** DATA TO EXAMINE follows **

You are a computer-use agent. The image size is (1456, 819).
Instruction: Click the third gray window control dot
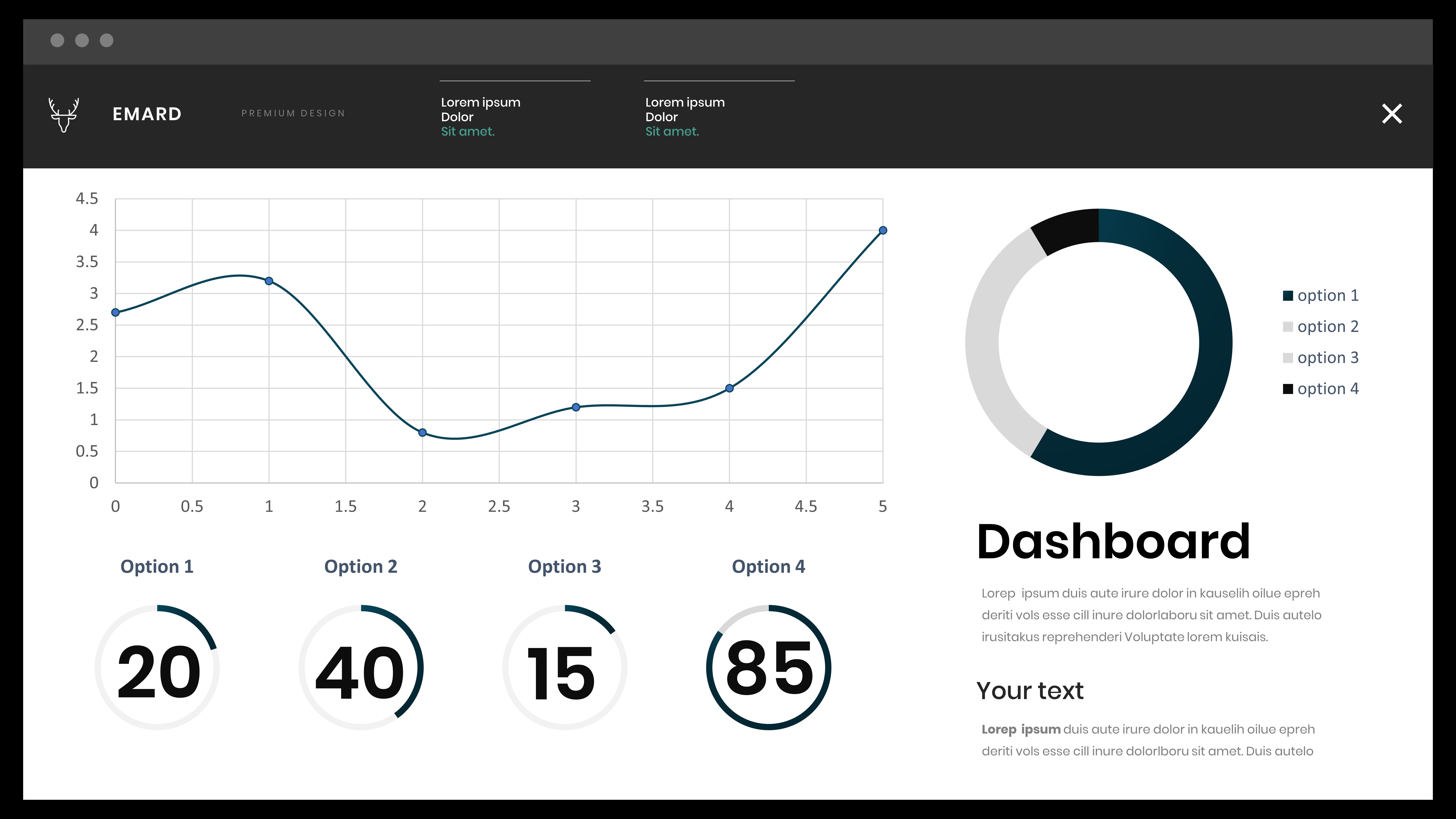(106, 40)
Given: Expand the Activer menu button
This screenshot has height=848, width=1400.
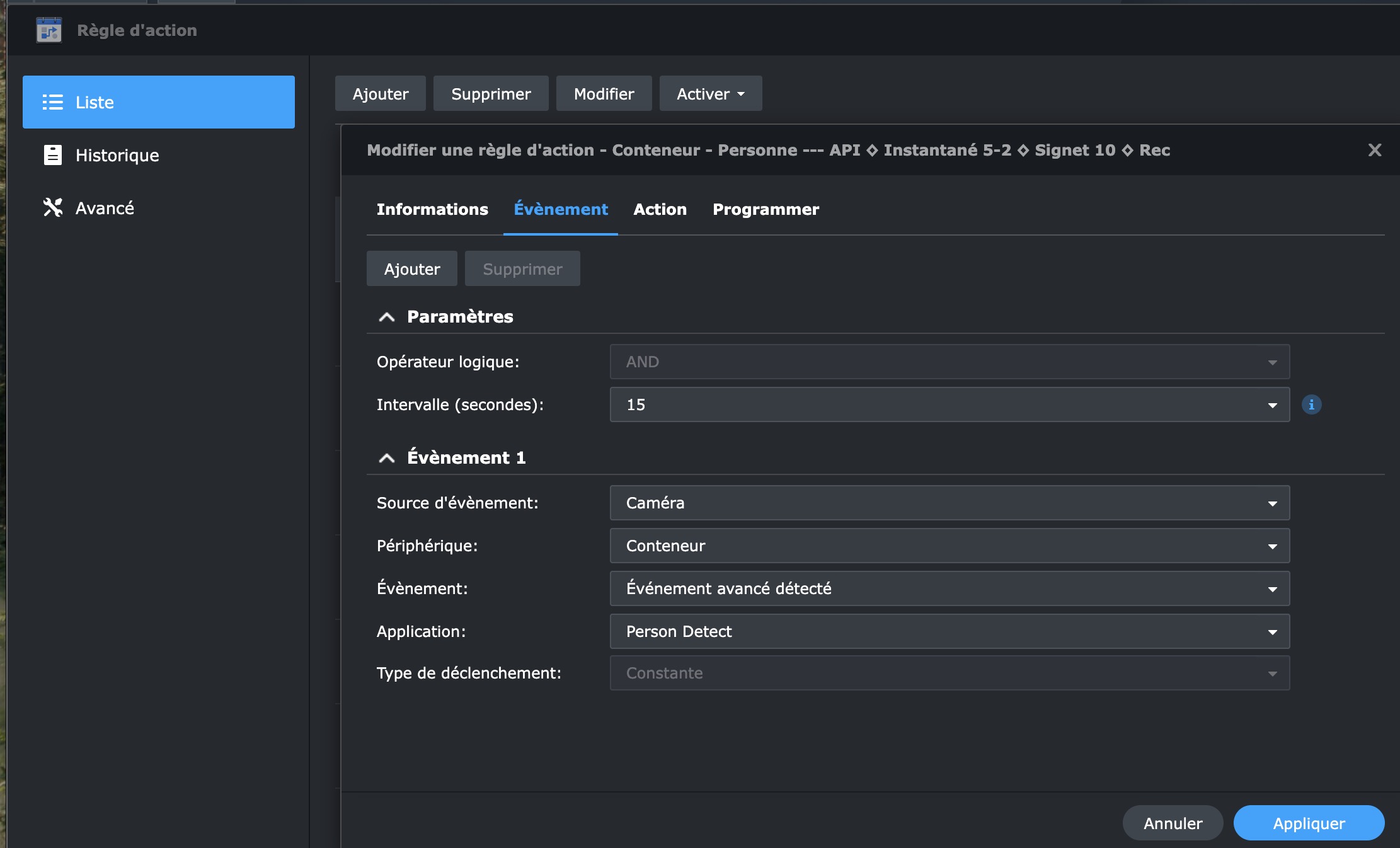Looking at the screenshot, I should pos(710,94).
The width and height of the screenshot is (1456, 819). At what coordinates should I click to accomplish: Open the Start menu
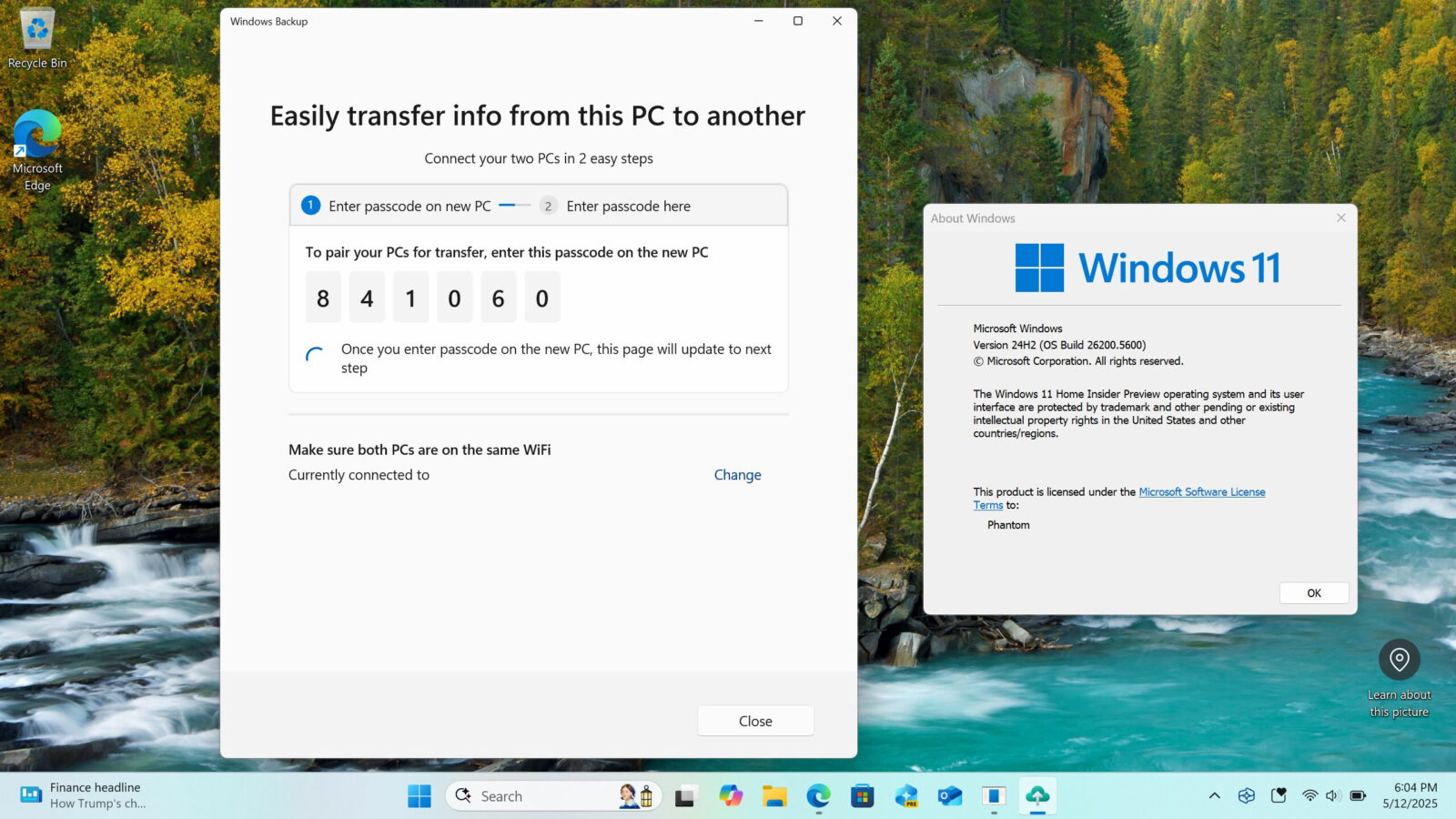coord(419,796)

** End of DATA TO EXAMINE **

- [TASK BRIEF]: Transcription of the lines from the one with "This screenshot has height=848, width=1400." through the end of the entries is required, exact and with no pictures.

- [RESPONSE FOR THIS EXERCISE]:
This screenshot has height=848, width=1400.
Looking at the screenshot, I should pos(710,94).
The width and height of the screenshot is (1456, 819). At what coordinates should I click to accomplish: Open the Start menu
coord(419,796)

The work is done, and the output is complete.